Collected data entries:
===============

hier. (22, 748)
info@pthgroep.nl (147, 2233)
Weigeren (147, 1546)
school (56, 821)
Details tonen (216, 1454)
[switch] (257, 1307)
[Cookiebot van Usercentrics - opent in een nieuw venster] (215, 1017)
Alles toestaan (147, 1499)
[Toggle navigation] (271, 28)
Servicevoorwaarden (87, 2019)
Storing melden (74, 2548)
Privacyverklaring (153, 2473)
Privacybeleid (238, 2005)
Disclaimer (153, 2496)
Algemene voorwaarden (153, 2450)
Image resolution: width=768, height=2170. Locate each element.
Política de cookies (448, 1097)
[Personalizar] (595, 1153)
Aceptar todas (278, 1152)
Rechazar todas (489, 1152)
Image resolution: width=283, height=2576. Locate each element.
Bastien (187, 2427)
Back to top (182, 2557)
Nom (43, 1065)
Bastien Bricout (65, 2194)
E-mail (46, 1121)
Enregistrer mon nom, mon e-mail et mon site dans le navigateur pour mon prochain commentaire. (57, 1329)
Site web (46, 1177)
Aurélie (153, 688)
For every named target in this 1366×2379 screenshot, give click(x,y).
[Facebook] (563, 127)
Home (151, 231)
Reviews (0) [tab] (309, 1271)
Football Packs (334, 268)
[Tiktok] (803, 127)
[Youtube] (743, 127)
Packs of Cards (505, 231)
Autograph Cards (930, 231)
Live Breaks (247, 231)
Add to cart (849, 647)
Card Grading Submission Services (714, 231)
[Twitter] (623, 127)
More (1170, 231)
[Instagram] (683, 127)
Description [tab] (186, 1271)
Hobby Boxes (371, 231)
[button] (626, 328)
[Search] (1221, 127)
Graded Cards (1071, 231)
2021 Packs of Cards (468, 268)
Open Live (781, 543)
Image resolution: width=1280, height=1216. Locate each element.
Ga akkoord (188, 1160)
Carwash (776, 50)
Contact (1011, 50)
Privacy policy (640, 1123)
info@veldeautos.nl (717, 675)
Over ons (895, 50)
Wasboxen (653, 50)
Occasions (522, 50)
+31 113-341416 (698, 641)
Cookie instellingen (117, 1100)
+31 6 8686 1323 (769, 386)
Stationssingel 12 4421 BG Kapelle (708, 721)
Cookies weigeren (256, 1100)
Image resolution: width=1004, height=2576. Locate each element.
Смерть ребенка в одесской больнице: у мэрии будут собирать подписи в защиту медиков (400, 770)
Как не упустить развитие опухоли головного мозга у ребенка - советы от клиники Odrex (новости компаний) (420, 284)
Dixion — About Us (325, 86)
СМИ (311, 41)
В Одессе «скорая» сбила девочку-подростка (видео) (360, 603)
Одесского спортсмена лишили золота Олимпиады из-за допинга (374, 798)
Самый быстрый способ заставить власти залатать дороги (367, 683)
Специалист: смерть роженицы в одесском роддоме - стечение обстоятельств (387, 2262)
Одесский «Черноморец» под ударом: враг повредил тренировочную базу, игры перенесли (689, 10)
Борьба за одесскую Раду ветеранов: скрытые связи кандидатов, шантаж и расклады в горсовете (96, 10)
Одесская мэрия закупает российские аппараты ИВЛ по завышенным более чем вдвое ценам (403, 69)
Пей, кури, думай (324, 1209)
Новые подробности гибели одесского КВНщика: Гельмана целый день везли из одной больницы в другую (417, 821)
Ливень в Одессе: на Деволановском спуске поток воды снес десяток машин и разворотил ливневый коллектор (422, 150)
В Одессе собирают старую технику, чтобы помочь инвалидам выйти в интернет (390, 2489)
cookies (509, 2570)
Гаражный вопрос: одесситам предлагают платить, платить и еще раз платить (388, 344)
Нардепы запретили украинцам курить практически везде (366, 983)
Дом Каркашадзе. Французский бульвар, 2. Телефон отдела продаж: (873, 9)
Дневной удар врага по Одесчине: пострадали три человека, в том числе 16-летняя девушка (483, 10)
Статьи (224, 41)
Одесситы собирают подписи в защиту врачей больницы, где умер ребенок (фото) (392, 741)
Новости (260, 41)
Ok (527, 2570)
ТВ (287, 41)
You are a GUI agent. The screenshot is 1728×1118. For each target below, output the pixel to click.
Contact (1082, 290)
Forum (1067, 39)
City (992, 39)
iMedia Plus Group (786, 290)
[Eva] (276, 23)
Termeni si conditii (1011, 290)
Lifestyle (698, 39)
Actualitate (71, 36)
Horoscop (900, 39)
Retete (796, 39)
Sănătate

===============

◆ Your assignment
Taking the entries above, restate exactly those lines that fall between the line with "Rechazar todas (489, 1152)" and the line with "Wasboxen (653, 50)", keeping both of those lines too.

◆ Response to the exercise
Rechazar todas (489, 1152)
Image resolution: width=283, height=2576. Locate each element.
Bastien (187, 2427)
Back to top (182, 2557)
Nom (43, 1065)
Bastien Bricout (65, 2194)
E-mail (46, 1121)
Enregistrer mon nom, mon e-mail et mon site dans le navigateur pour mon prochain commentaire. (57, 1329)
Site web (46, 1177)
Aurélie (153, 688)
For every named target in this 1366×2379 screenshot, give click(x,y).
[Facebook] (563, 127)
Home (151, 231)
Reviews (0) [tab] (309, 1271)
Football Packs (334, 268)
[Tiktok] (803, 127)
[Youtube] (743, 127)
Packs of Cards (505, 231)
Autograph Cards (930, 231)
Live Breaks (247, 231)
Add to cart (849, 647)
Card Grading Submission Services (714, 231)
[Twitter] (623, 127)
More (1170, 231)
[Instagram] (683, 127)
Description [tab] (186, 1271)
Hobby Boxes (371, 231)
[button] (626, 328)
[Search] (1221, 127)
Graded Cards (1071, 231)
2021 Packs of Cards (468, 268)
Open Live (781, 543)
Image resolution: width=1280, height=1216. Locate each element.
Ga akkoord (188, 1160)
Carwash (776, 50)
Contact (1011, 50)
Privacy policy (640, 1123)
info@veldeautos.nl (717, 675)
Over ons (895, 50)
Wasboxen (653, 50)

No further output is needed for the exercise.